X

Deep Learning based Edge Detection in OpenCV

Deep Learning based Edge detection in OpenCV

In this post, we will learn how to use deep learning based edge detection in OpenCV which is more accurate than the widely popular canny edge detector. Edge detection is useful in many use-cases such as visual saliency detection, object detection, tracking and motion analysis, structure from motion, 3D reconstruction, autonomous driving, image to text analysis and many more.

What is Edge Detection?

Edge detection is a very old problem in computer vision which involves detecting the edges in an image to determine object boundary and thus separate the object of interest. One of the most popular technique for edge detection has been Canny Edge detection which has been the go-to method for most of the computer vision researchers and practitioners. Let’s have a quick look at Canny Edge Detection.

Canny Edge Detection Algorithm:

Canny Edge detection was invented by John Canny in 1983 at MIT. It treats edge detection as a signal processing problem. The key idea is that if you observe the change in intensity on each pixel in an image, it’s very high on the edges.

In this simple image below, the intensity change only happens on the boundaries. So, you can very easily identify edges just by observing the change in intensity.


Now, look at this image. The intensity is not constant but the rate of change in intensity is highest at the edges. (Calculus refresher: The rate of change can be calculated using the first derivative(gradient).) 

The Canny Edge Detector identifies edges in 4 steps:

  1. Noise removal: Since this method depends on sudden changes in intensity and if the image has a lot of random noise, then it would detect that as an edge. So, it’s a very good idea to smoothen your image using a Gaussian filter of 5×5.
  2. Gradient Calculation: In the next step, we calculate the gradient of intensity(rate of change in intensity) on each pixel in the image. We also calculate the direction of the gradient.

Gradient direction is perpendicular to the edges. It’s mapped to one of the four directions(horizontal, vertical, and two diagonal directions).

3. Non-Maximal Suppression: 

Now, we want to remove the pixels(set their values to 0) which are not edges. You would say that we can simply pick the pixels with the highest gradient values and those are our edges. However, in real-world images, gradient doesn’t simply peak at one pixel, rather it’s very high on the pixels near the edge as well. So, we pick the local maxima in a neighborhood of 3×3 in the direction of gradients. 

4. Hysteresis Thresholding:

In the next step, we need to decide on a threshold value of the gradient below which all the pixels would be suppressed(set to zero). However, Canny edge detector using Hysteresis thresholding.
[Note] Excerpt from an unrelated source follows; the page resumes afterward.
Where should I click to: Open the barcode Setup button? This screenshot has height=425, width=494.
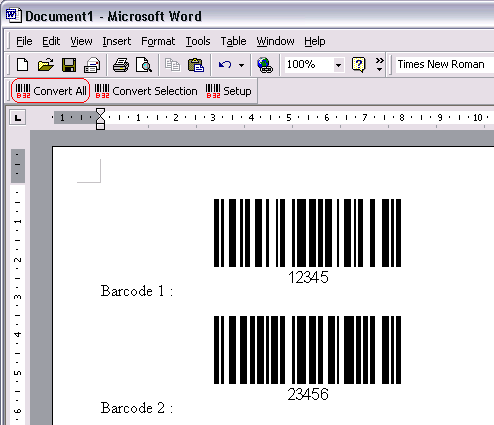point(229,91)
Hysteresis thresholding is one of the very simple yet powerful ideas. It says that in place of using just one threshold we would use two thresholds:

High threshold= A very high value is chosen in such a way that any pixel having gradient value higher than this value is definitely an edge.

Low threshold= A low value is chosen in such a way that any pixel having gradient value below this value is definitely not an edge.

Pixels having gradients between these two thresholds are checked if they are connected to an edge, if yes, then they are kept else suppressed.

Hysteresis thresholding

Problem with Canny Edge detector:

Since the Canny edge detector only focuses on local changes and it has no semantic(understanding the content of the image) understanding, it has limited accuracy(which is great a lot of times). 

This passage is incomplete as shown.